New York Attorney General Eric Schneiderman Expands Financial Crimes Unit
New York Attorney General Eric Schneiderman has tasked his existing criminal bureau with cracking down on financial wrongdoing two years after governor Andrew Cuomo created a regulator with a similar directive.
Gary Fishman, a former state prosecutor in the Manhattan District Attorney's Office, will head the Criminal Enforcement and Financial Crimes Bureau, an expansion of the Criminal Prosecutions Bureau, the attorney general's office said on 17 December.
Illicit Financial Activities
The attorney general's office can initiate criminal investigations and prosecutions on its own or at the behest of the federal government or state agencies such as the Department of Financial Services (DFS).
Schneiderman's new bureau will focus on fighting securities and investment fraud, money laundering, tax crimes, mortgage fraud, investment schemes, and insurance fraud, the statement said.
The bureau will also create a Financial Intelligence Section to initiate investigations into illicit financial activities and track the flow of suspicious funds by reviewing banking, regulatory, law enforcement, and open-source data, it added.
BoA-Merrill Deal
The attorney general's office also said that it would abandon its damages claims against Bank of America over its 2009 acquisition of Merrill Lynch. Schneiderman is still pursuing the case without that claim, a spokesman for the office told Bloomberg.

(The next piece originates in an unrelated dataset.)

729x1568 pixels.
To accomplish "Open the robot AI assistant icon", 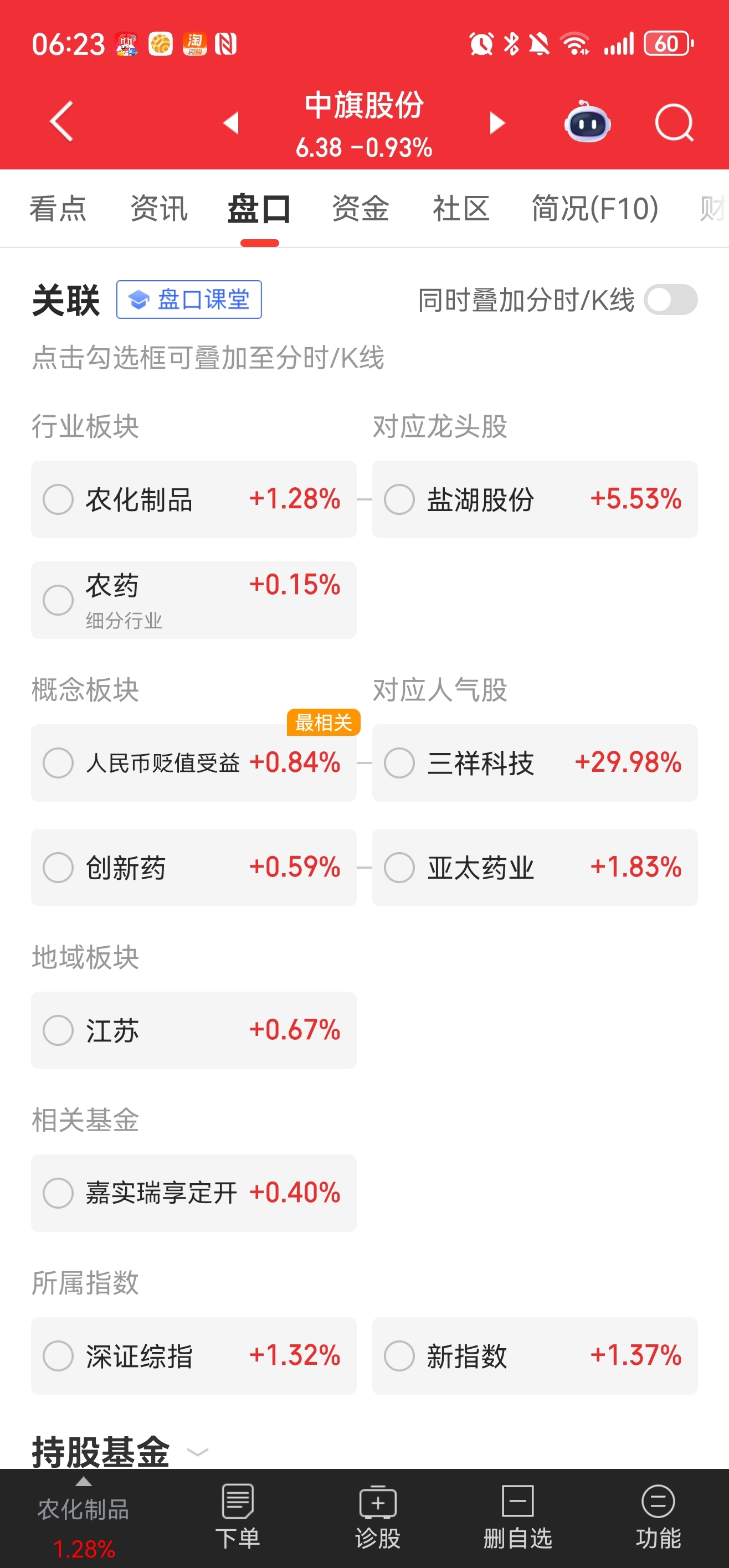I will pos(587,122).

The state accused BoA of misleading shareholders about losses at Merrill Lynch to secure approvals for the $18.5bn deal and then manipulating the federal government into allotting bailout funds from the Treasury Department's Troubled Asset Relief Program to execute the deal.
That lawsuit also seeks an order barring individuals from the securities industry and from serving on public boards.

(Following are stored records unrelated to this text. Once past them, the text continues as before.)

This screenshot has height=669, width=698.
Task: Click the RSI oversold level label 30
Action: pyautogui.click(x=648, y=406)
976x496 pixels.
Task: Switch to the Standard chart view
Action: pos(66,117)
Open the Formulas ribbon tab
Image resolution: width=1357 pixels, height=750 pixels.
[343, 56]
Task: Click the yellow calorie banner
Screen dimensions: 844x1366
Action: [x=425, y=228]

Bank of America spokesman Lawrence Grayson refused to comment on Schneiderman's decision to drop damages claims in the state court case.
Market Enforcement
"Under Gary's leadership, our newly created Criminal Enforcement and Financial Crimes Bureau will ferret out the bad actors in our critically important financial sector in order to protect our economy and investors. Financial industry leaders who play by the rules deserve a level playing field, and those bad actors who seek to take advantage of their competitors and their neighbors must be stopped and punished," Schneiderman said in the statement.

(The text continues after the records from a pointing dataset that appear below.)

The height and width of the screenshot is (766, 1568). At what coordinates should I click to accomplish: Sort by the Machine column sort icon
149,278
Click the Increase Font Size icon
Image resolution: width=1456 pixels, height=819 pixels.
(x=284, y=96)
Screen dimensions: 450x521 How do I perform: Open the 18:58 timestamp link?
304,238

New York has stepped up market enforcement since the financial crisis. In 2011, Cuomo merged the state insurance and banking regulators into the DFS under Benjamin Lawsky, a top prosecutor when Cuomo was attorney general
In 2010, Manhattan District Attorney Cyrus Vance Jr. formed a major economic crimes unit, where Fishman was principal deputy chief.
Lawsky's department keeps an eye on about 1,900 banks and other financial institutions with assets in excess of $2.9tr and nearly 1,700 insurance companies with more than $4.2tr, according to its website.
Lawsky was the top financial crimes prosecutor under then-Attorney General Cuomo and was a part of the effort to compel banks, that received government bailouts, to divulge information about bonus payments.